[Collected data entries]
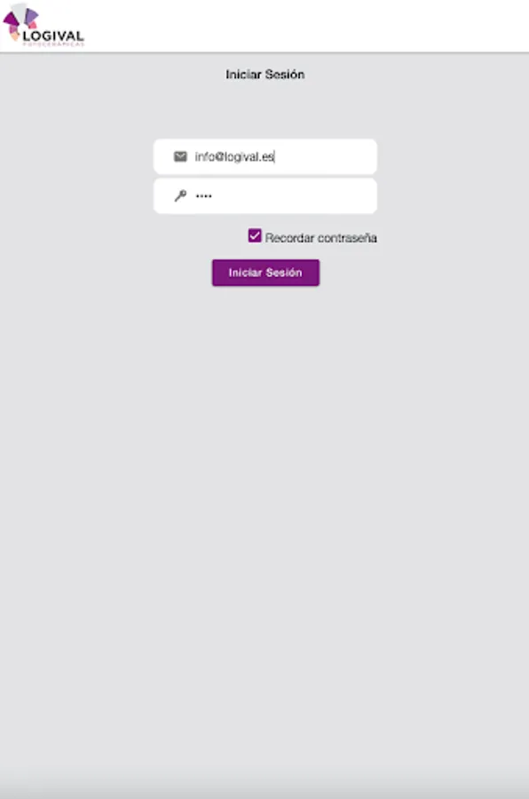Click the "Iniciar Sesión" page heading
The image size is (529, 799).
(265, 75)
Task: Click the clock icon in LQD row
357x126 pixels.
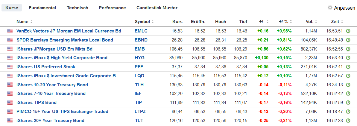Action: click(348, 76)
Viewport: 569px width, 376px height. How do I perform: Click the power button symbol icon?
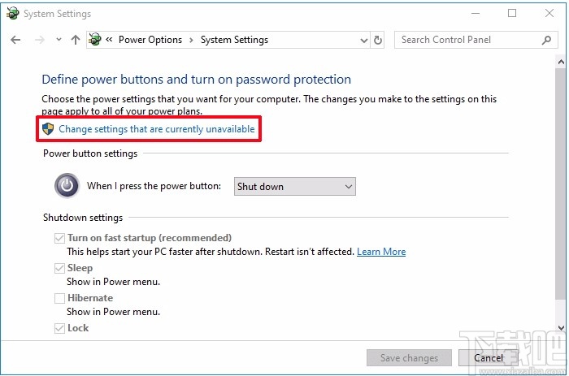(x=67, y=186)
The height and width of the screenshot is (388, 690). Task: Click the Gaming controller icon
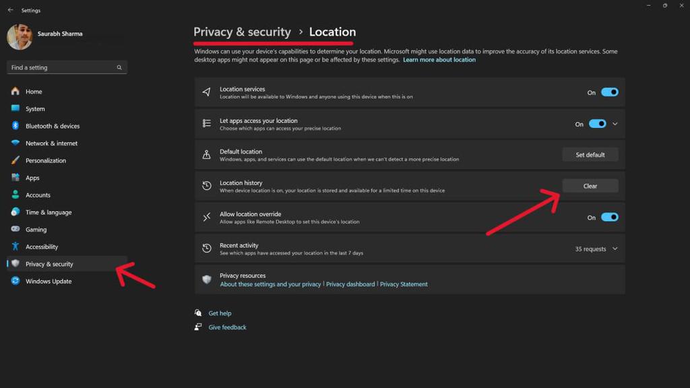(x=15, y=229)
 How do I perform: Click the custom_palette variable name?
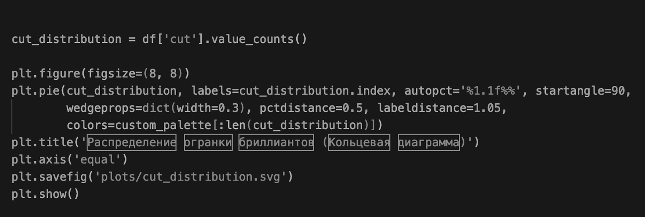coord(163,125)
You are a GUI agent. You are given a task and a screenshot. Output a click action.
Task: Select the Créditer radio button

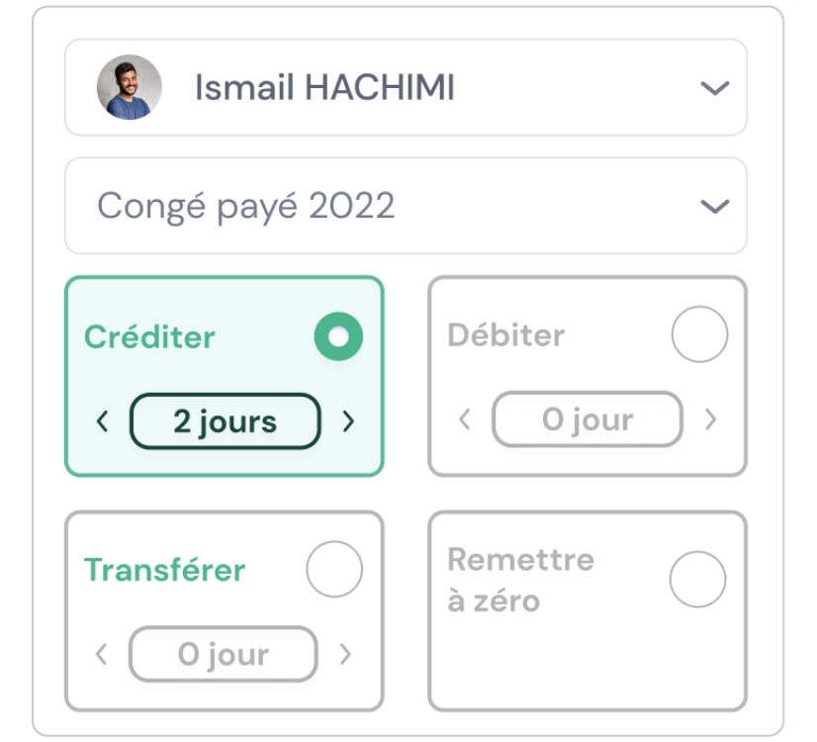[x=338, y=336]
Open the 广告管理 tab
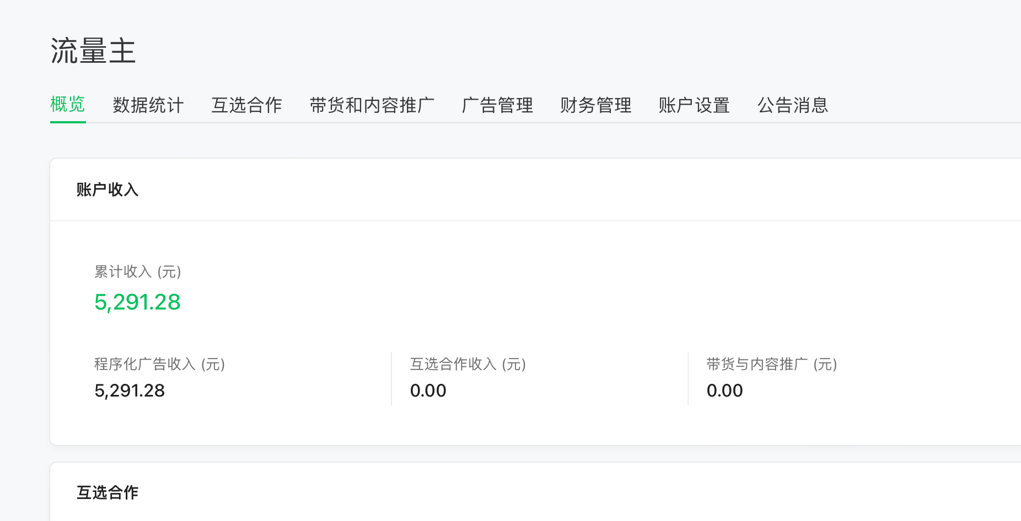Screen dimensions: 1021x521 497,105
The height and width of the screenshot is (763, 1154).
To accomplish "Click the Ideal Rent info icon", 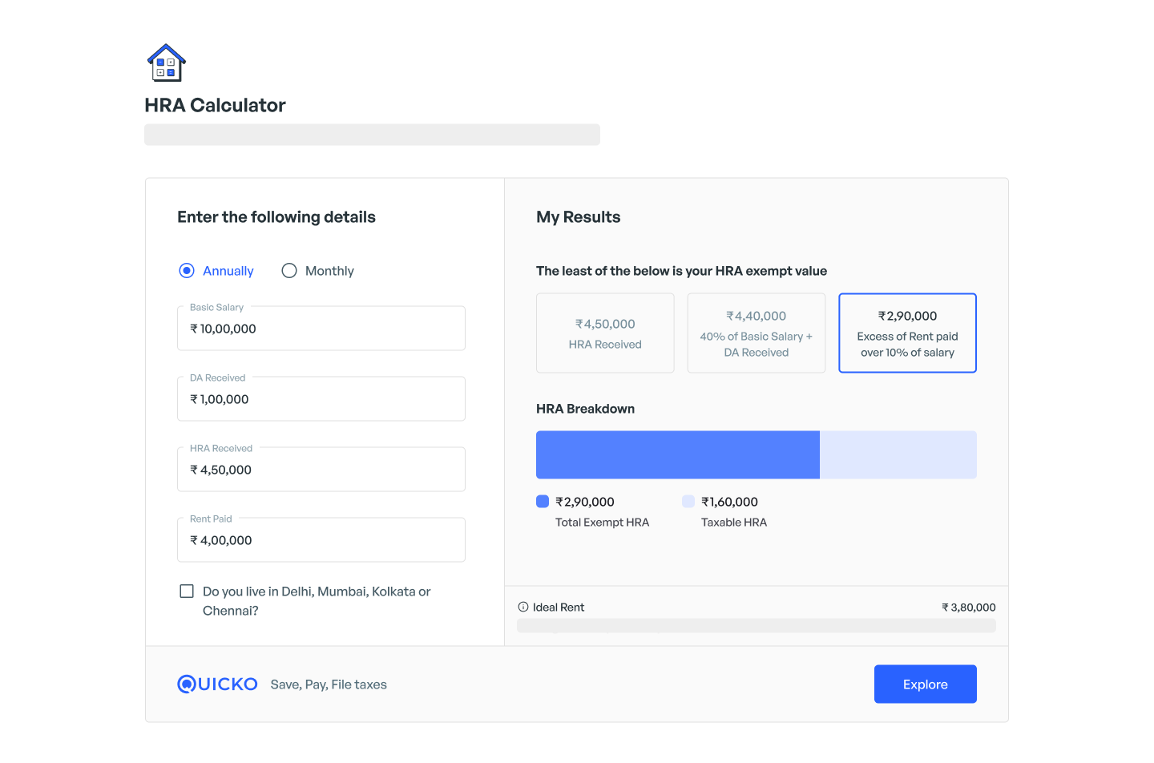I will [523, 607].
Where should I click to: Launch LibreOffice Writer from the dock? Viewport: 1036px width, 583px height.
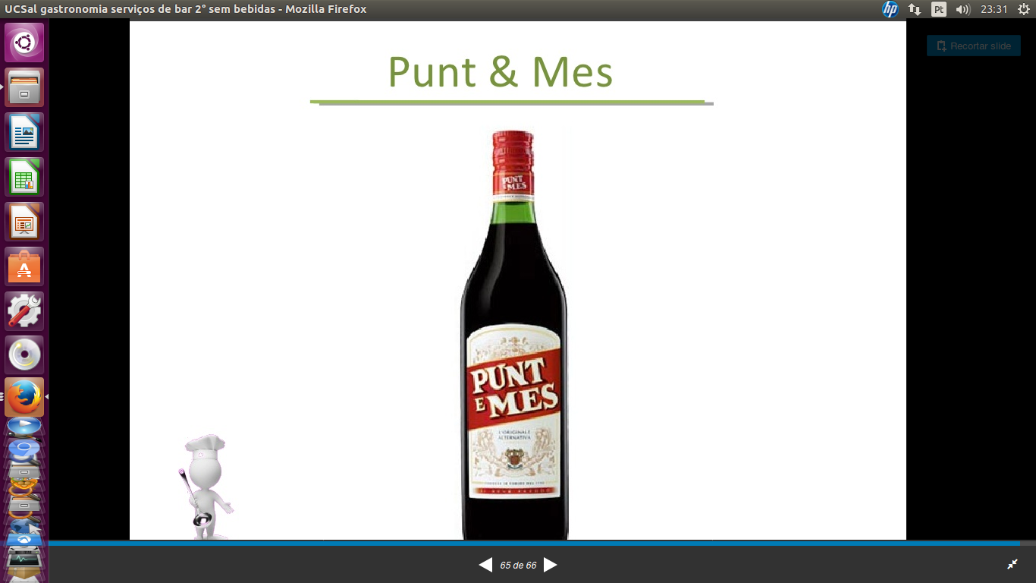pyautogui.click(x=24, y=132)
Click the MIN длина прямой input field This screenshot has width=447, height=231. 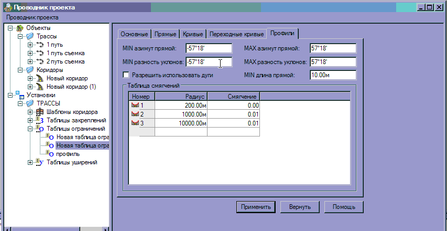[332, 75]

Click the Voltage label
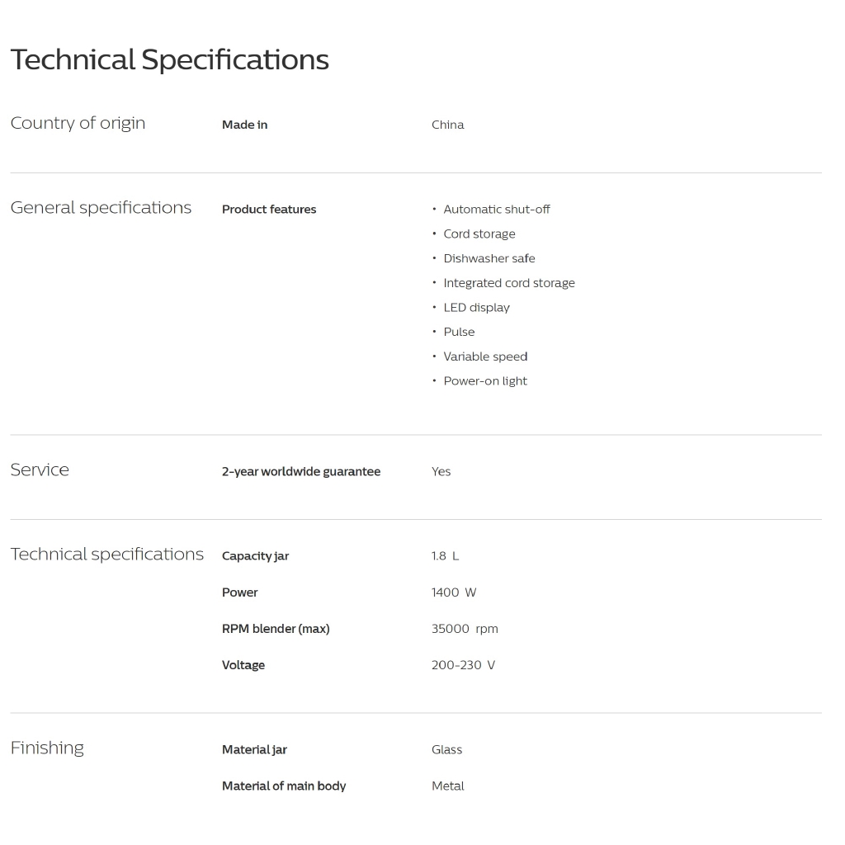pos(243,665)
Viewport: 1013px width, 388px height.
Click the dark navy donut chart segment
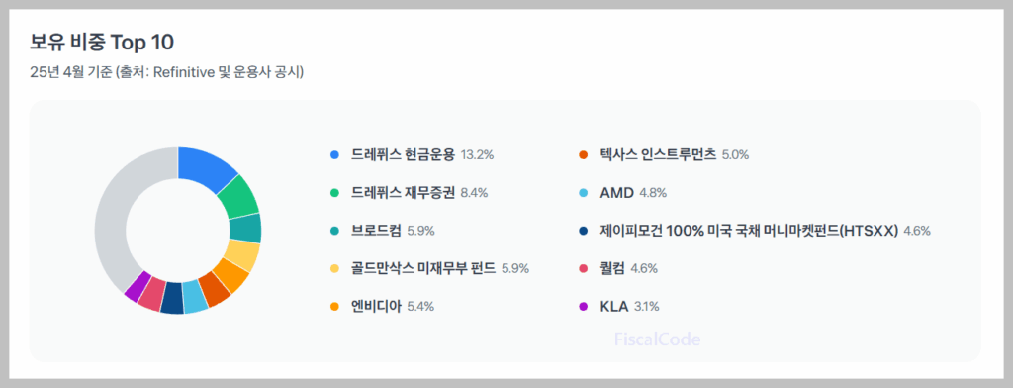point(172,298)
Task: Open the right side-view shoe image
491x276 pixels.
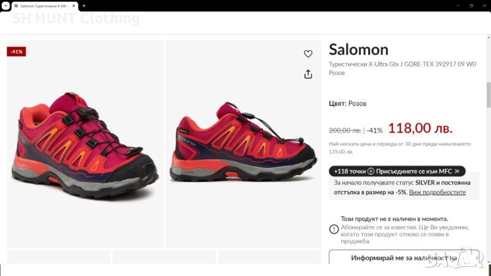Action: (244, 144)
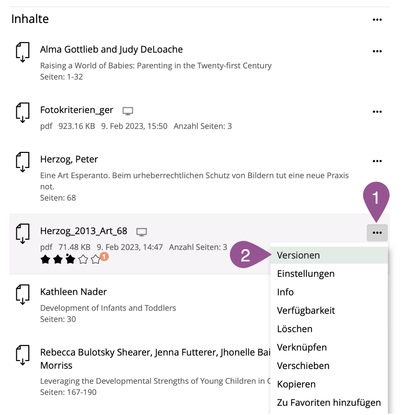415x415 pixels.
Task: Rate Herzog_2013_Art_68 with five stars
Action: [95, 260]
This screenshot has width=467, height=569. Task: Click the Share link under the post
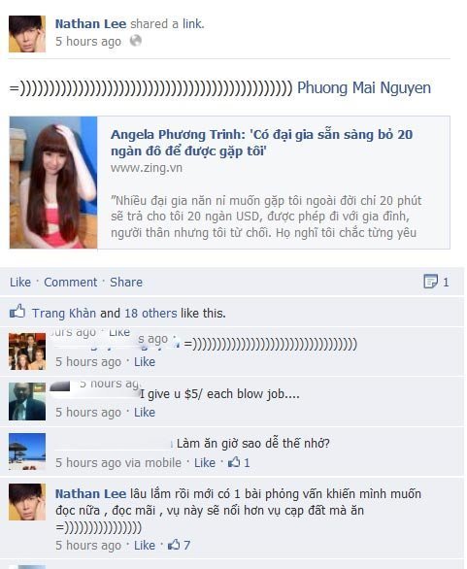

● Problem requirements: Omit all pictures and write out, exactly, only the lines from the line containing "Task: Open the right side-view shoe image" through the last line of the entries above.

● Completed exercise:
Task: Open the right side-view shoe image
491x276 pixels.
Action: (244, 144)
415x415 pixels.
Task: Rate Herzog_2013_Art_68 with five stars
Action: [95, 260]
This screenshot has width=467, height=569. Task: Click the Share link under the post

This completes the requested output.